Come sostiene Goleman, Questa è una vera e propria rivoluzione che nasce dall'adozione di nuovi comportamenti e non solo dall'introduzione di una nuova tecnologia, grazie al network i giovani sono sempre in contatto tra di loro, si scambiano informazioni affidabili prendendosi gioco al tempo stesso di quelle fonti su cui si basavano le generazioni preecedenti.
Oggi, infatti, si usa il temine omofono “bit-generation” per segnalare che i giovani di oggi vivono la dimensione telematica come connaturata alla loro esistenza. Essi imparano da piccoli a giocare ai videogame e ad utilizzare il computer. Poi entrano in internet per fare ricerche, si iscrivono alle chat, che frequentano assiduamente, come i forum, ed imparano a fare siti web e tante altre cose che un adulto magari impara a fatica. Ma questa rivoluzione ha portato un miglioramento o un peggioramento nel modo di vivere? Senz’altro ci sono aspetti negativi e positivi. Talvolta il contatto virtuale sostituisce quello reale, e approfondisce la timidezza o l’introversione del giovane.
Bajani fa sapere che è stato creato una sorta di youtube per al terza età, ed è denominato “banca della memoria”, un sito internet dove vetngono archiviate le esperienze di viat di uomini e di donne. Questa sono riprese tramite una video intervista.

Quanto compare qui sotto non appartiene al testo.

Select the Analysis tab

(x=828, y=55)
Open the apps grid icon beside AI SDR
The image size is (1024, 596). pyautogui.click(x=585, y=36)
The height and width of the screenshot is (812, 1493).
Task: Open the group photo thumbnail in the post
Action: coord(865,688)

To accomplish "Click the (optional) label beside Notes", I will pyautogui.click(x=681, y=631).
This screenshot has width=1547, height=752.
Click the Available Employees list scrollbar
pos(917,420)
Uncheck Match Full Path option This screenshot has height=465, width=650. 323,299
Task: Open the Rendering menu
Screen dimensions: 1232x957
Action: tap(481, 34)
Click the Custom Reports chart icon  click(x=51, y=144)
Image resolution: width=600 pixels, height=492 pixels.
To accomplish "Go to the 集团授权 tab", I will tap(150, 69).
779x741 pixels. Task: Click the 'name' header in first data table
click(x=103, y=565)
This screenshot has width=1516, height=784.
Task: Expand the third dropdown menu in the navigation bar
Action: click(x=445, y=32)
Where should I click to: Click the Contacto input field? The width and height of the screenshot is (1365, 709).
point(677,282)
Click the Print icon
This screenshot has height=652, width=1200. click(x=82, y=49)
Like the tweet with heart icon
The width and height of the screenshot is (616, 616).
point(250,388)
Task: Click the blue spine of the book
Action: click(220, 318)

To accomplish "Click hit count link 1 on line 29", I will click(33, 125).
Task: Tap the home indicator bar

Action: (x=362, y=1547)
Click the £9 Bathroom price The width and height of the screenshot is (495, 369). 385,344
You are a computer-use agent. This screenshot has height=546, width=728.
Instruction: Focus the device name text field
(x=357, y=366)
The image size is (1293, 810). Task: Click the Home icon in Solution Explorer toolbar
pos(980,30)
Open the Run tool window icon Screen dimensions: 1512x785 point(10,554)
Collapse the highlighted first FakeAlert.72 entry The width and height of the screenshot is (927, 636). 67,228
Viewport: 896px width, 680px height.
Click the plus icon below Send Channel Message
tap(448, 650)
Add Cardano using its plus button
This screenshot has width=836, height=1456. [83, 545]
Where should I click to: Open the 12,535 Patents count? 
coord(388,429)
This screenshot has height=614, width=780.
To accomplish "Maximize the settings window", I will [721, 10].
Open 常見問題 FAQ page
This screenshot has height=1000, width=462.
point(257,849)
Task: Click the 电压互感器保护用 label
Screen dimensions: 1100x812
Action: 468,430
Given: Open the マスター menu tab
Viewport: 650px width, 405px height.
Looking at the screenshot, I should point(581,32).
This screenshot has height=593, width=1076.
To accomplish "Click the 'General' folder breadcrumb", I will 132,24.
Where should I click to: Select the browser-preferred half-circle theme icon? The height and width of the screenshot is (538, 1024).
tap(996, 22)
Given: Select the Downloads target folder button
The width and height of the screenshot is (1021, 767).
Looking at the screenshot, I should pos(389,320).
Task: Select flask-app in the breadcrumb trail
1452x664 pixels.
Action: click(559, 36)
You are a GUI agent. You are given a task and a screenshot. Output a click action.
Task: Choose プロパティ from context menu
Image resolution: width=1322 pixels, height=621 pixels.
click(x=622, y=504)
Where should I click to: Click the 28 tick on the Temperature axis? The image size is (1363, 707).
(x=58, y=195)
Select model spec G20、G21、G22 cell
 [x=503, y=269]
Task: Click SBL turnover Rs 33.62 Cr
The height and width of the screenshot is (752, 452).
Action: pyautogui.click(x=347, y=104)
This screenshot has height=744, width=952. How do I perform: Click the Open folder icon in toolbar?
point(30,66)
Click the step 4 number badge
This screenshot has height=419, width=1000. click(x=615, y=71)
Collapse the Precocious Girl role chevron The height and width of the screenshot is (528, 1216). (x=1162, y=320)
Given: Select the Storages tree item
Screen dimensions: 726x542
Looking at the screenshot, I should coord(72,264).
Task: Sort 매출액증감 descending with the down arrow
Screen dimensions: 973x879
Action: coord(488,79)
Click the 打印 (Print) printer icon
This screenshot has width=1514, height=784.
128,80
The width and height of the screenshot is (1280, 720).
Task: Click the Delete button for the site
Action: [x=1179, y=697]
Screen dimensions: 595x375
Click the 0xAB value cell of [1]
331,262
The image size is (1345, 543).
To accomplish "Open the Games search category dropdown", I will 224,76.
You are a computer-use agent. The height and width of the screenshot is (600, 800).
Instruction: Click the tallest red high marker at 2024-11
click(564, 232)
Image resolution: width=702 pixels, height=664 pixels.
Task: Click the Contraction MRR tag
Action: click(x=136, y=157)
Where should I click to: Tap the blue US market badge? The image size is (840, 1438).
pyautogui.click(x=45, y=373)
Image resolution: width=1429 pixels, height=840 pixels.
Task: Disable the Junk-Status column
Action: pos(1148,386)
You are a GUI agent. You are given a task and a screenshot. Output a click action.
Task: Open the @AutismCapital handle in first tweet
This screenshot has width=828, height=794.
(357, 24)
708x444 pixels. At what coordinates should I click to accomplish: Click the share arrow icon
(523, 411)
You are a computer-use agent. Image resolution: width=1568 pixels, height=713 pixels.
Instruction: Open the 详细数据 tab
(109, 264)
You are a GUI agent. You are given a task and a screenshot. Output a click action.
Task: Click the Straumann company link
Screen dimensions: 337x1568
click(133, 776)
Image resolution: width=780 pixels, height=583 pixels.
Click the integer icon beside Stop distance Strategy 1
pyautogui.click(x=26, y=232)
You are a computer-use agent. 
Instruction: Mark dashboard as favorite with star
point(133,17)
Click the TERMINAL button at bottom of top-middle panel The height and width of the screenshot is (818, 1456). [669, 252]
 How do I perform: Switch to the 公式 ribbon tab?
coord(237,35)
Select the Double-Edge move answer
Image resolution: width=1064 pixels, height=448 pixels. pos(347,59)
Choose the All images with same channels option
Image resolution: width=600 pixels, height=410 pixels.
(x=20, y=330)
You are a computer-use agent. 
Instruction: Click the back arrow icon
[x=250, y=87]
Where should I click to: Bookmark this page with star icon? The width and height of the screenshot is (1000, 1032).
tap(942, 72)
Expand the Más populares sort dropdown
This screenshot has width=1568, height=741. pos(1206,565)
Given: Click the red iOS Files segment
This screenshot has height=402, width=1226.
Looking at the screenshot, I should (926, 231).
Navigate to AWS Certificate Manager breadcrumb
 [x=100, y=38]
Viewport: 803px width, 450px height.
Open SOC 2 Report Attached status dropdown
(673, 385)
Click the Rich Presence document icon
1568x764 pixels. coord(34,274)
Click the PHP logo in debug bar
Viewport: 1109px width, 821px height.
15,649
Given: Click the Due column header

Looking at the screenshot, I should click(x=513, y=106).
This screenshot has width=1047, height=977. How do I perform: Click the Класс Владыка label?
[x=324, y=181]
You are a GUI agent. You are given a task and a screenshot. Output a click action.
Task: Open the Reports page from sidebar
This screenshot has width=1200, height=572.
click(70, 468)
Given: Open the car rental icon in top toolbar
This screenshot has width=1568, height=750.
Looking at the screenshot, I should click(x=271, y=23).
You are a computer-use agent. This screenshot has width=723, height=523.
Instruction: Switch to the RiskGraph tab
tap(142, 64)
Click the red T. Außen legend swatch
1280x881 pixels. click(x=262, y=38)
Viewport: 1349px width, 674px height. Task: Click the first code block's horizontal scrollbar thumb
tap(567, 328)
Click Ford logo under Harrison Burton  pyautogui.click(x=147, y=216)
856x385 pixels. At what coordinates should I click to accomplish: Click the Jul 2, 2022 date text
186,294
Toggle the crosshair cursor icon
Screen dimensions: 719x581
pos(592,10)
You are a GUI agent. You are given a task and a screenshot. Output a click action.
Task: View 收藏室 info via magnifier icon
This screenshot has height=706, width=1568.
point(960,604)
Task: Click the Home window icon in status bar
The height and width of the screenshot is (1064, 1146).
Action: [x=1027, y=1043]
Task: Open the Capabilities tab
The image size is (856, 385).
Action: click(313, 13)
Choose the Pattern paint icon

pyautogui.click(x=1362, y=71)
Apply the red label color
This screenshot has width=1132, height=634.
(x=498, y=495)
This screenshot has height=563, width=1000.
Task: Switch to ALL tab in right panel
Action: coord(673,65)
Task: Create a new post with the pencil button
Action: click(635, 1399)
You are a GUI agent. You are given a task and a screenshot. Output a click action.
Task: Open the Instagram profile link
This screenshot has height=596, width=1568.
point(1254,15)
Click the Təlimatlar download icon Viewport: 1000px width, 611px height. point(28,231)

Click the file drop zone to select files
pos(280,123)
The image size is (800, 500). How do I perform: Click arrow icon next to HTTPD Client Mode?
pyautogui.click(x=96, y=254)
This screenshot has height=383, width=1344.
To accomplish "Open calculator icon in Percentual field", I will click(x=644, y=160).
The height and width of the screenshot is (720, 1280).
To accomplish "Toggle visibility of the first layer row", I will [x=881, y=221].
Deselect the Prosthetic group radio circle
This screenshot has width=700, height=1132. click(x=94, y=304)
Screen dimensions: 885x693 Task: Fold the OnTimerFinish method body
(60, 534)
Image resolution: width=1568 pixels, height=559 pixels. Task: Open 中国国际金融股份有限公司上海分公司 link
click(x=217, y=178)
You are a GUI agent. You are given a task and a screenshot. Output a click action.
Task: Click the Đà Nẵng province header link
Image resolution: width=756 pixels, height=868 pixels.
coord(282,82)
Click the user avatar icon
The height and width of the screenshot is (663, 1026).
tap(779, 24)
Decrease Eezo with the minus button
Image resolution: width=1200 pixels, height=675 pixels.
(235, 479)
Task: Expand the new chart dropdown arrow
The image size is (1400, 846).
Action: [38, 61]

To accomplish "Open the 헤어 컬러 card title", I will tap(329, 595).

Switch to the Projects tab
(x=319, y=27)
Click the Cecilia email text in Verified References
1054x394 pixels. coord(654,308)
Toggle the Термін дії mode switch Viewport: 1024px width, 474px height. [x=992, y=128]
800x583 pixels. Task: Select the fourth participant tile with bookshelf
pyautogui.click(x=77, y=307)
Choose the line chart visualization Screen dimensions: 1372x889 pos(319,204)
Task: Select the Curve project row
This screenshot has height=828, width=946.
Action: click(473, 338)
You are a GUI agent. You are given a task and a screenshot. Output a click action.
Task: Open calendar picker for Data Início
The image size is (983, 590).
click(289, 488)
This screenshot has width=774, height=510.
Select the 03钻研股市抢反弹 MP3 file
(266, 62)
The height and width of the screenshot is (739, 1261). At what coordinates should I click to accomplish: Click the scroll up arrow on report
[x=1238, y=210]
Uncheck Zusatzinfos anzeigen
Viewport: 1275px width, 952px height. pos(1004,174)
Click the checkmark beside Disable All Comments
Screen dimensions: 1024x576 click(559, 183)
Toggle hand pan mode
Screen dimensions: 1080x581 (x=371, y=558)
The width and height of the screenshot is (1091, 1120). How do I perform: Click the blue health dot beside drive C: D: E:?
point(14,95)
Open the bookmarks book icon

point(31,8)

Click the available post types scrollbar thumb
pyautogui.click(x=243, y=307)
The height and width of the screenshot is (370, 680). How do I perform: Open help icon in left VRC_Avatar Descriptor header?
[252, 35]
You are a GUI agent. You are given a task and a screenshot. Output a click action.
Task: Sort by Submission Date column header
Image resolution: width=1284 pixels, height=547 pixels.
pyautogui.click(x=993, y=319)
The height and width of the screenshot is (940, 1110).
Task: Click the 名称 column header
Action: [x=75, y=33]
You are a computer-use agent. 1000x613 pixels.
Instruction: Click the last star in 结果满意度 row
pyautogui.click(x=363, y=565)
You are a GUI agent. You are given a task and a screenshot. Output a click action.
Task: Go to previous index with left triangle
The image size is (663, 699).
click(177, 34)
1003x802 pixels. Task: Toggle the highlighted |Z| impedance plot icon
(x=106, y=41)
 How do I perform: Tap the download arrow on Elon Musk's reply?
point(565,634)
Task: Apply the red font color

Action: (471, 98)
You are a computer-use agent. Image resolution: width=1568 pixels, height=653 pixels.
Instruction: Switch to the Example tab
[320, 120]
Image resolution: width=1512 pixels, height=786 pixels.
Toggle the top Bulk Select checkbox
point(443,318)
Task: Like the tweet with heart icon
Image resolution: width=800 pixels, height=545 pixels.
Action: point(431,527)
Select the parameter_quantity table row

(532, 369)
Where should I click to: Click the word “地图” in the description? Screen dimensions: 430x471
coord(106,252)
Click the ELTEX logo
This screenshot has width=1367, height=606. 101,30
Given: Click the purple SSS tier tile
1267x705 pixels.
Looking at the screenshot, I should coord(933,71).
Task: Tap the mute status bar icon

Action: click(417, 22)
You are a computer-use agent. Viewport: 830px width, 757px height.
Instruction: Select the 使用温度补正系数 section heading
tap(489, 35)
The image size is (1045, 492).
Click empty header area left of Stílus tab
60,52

Da ciò si evince che la rete ha veramente inglobato tutti dai più giovani ai più anziani e che è apprezzato da tutti, la familiarità con il mezzo genera soddisfazione anche tra quelli che fanno esperienza di internet tardi nella vita.
La grande rete è vista come strumento che permette di affacciarsi sul mondo, di sentirsi vivi e di interagire con l'esterno.